● Task objective
Update the records from their start up to and including the line with "Viewport: 393px width, 1354px", swapping "notification message" for "notification banner" and keeping everything else the same.

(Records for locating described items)

>>>

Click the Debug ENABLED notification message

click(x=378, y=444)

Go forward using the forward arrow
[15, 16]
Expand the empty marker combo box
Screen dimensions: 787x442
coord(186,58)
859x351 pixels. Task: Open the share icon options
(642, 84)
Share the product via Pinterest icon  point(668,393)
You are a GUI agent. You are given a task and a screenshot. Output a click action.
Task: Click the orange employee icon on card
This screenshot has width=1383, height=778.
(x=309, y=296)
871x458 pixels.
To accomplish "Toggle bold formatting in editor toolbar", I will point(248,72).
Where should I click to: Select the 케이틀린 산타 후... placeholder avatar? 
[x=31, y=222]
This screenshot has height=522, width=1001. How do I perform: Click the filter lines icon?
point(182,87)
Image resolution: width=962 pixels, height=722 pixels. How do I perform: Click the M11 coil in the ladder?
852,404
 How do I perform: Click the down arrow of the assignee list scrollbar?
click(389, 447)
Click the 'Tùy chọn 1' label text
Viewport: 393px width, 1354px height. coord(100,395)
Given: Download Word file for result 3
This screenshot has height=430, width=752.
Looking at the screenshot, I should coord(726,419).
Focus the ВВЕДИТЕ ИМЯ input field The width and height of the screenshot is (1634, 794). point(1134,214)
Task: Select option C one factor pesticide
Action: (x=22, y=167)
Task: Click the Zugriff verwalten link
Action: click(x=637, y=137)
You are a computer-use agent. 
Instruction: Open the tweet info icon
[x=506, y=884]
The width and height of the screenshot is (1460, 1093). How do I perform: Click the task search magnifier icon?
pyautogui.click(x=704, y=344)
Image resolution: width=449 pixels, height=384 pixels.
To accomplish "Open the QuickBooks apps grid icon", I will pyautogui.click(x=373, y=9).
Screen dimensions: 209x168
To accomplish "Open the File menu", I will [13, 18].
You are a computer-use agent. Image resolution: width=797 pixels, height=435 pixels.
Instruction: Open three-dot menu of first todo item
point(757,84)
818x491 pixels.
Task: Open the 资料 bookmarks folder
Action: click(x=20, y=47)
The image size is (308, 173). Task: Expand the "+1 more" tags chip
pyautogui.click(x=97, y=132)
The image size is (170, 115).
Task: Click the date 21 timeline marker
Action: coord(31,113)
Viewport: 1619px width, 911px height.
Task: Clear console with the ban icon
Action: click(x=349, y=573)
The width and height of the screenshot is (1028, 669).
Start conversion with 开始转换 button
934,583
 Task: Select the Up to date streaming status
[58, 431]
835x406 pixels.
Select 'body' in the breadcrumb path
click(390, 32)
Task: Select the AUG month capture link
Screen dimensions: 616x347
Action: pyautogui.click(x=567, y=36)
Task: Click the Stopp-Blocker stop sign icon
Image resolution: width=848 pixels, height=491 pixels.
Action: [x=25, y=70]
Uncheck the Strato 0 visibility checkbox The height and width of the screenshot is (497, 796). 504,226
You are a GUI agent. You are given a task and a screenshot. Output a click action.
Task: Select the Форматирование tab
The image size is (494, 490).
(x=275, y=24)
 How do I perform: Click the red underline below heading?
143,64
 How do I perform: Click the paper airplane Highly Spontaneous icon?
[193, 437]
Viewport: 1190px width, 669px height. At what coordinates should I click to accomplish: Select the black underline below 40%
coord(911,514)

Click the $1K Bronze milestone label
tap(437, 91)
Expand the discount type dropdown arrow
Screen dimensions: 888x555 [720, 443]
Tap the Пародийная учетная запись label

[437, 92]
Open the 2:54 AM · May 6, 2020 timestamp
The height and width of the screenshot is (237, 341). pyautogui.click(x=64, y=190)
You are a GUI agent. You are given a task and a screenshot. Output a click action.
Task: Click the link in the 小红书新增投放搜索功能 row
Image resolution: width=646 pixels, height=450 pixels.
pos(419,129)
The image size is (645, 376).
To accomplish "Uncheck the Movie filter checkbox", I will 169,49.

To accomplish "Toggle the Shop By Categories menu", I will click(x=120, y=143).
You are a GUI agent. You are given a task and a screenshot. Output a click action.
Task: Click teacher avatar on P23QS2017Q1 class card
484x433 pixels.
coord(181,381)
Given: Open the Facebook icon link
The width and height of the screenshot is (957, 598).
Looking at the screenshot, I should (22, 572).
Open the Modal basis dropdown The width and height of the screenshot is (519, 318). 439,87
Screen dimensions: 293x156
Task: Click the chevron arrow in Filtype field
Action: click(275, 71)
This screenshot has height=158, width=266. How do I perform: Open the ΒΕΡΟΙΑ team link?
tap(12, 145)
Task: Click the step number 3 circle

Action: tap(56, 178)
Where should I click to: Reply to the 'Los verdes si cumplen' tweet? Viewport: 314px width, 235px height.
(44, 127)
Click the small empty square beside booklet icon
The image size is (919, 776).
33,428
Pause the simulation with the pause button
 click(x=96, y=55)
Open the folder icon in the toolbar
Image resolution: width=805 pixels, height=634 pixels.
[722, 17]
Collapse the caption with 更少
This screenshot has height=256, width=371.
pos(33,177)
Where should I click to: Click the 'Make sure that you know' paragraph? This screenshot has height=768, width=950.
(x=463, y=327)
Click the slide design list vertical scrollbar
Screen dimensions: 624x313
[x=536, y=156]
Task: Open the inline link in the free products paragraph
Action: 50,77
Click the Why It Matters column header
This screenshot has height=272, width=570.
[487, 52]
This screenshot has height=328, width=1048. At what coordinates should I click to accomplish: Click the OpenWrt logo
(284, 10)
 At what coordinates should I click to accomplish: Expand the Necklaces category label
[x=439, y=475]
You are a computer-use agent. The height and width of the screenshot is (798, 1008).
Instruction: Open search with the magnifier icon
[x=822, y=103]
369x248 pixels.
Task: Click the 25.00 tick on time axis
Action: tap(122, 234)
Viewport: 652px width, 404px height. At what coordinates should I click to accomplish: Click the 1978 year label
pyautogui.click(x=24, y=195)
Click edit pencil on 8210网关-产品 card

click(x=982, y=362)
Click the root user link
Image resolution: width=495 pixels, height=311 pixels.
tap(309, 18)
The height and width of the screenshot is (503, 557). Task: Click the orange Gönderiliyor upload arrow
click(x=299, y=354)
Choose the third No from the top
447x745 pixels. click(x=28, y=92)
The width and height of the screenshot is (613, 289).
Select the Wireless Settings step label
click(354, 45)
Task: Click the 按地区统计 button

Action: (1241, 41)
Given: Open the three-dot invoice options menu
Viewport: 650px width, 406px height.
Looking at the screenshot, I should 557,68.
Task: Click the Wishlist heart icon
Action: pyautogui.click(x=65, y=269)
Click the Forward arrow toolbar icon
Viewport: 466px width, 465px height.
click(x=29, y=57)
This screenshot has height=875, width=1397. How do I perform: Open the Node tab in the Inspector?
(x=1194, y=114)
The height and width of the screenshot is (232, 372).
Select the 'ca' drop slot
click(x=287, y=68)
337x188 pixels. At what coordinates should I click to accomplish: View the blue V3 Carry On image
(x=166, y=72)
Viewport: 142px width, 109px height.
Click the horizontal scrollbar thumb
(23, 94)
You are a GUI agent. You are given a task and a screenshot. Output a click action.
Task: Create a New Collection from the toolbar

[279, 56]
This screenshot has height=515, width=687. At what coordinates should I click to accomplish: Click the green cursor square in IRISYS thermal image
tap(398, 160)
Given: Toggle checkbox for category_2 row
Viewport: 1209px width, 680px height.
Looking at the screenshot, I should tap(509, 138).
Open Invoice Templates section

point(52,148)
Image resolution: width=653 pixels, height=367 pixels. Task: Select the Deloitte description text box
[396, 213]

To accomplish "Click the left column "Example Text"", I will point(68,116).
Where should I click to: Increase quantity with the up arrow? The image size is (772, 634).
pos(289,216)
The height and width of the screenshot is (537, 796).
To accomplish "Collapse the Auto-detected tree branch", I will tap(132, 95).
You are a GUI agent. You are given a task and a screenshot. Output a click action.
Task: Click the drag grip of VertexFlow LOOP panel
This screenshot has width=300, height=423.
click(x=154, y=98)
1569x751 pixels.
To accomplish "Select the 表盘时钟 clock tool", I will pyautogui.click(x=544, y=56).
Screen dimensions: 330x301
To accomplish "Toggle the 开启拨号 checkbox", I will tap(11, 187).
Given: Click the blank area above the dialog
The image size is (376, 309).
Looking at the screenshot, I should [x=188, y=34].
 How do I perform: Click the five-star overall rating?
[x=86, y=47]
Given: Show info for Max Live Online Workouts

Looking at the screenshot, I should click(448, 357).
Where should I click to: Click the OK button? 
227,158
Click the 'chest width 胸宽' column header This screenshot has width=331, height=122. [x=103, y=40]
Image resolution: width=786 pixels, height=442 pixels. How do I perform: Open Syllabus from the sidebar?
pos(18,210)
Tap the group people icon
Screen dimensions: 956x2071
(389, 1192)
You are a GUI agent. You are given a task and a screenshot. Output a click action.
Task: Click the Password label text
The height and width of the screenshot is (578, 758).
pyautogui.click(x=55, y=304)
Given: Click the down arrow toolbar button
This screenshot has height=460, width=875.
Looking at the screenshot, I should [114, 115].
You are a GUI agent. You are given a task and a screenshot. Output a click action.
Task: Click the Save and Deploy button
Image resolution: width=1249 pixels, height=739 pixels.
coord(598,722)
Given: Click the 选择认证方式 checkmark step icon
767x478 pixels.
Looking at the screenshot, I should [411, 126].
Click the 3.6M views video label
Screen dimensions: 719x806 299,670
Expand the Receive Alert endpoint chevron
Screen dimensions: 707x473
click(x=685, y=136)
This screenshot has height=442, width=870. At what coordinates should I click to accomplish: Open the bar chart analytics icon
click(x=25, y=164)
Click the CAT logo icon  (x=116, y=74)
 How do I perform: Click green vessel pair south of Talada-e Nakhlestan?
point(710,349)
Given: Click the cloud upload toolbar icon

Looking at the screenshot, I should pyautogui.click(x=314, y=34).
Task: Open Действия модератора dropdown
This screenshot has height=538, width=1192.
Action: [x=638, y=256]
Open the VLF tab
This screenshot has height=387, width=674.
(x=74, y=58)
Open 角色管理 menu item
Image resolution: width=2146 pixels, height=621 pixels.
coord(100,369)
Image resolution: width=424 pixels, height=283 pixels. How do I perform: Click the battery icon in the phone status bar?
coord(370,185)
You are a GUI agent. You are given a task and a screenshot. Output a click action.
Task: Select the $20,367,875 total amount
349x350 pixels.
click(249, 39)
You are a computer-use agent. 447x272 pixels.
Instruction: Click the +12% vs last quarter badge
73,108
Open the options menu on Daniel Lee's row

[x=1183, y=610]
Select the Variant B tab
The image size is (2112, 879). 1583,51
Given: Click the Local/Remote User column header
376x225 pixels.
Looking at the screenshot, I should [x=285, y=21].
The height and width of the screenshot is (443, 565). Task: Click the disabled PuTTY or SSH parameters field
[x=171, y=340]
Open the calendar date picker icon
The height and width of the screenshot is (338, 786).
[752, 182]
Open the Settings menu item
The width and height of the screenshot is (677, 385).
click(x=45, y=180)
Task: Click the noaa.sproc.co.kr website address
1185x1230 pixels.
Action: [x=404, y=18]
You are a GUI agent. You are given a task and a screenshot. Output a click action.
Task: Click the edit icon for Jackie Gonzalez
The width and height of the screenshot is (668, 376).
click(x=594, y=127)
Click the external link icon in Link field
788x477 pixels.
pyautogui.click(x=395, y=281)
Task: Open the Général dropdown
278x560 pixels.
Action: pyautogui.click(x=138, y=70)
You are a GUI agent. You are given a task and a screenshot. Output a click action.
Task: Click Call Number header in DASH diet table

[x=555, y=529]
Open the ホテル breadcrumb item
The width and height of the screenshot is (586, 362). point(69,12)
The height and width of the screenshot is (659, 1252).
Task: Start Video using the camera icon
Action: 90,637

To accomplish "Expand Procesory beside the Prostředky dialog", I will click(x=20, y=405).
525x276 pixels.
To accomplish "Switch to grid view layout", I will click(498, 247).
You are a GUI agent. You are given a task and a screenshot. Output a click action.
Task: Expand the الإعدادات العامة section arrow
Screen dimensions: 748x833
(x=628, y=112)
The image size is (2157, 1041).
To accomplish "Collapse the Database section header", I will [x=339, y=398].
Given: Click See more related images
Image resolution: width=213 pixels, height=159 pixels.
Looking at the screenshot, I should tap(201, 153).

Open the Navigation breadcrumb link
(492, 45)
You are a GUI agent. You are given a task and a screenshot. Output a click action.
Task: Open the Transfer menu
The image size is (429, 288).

<<<

● Output below
Click the Debug ENABLED notification banner

click(x=378, y=444)

Go forward using the forward arrow
[15, 16]
Expand the empty marker combo box
Screen dimensions: 787x442
coord(186,58)
859x351 pixels. Task: Open the share icon options
(642, 84)
Share the product via Pinterest icon  point(668,393)
You are a GUI agent. You are given a task and a screenshot. Output a click action.
Task: Click the orange employee icon on card
This screenshot has width=1383, height=778.
(x=309, y=296)
871x458 pixels.
To accomplish "Toggle bold formatting in editor toolbar", I will point(248,72).
Where should I click to: Select the 케이틀린 산타 후... placeholder avatar? 
[x=31, y=222]
This screenshot has height=522, width=1001. How do I perform: Click the filter lines icon?
point(182,87)
Image resolution: width=962 pixels, height=722 pixels. How do I perform: Click the M11 coil in the ladder?
852,404
 How do I perform: Click the down arrow of the assignee list scrollbar?
click(389, 447)
Click the 'Tùy chọn 1' label text
Viewport: 393px width, 1354px height. coord(100,395)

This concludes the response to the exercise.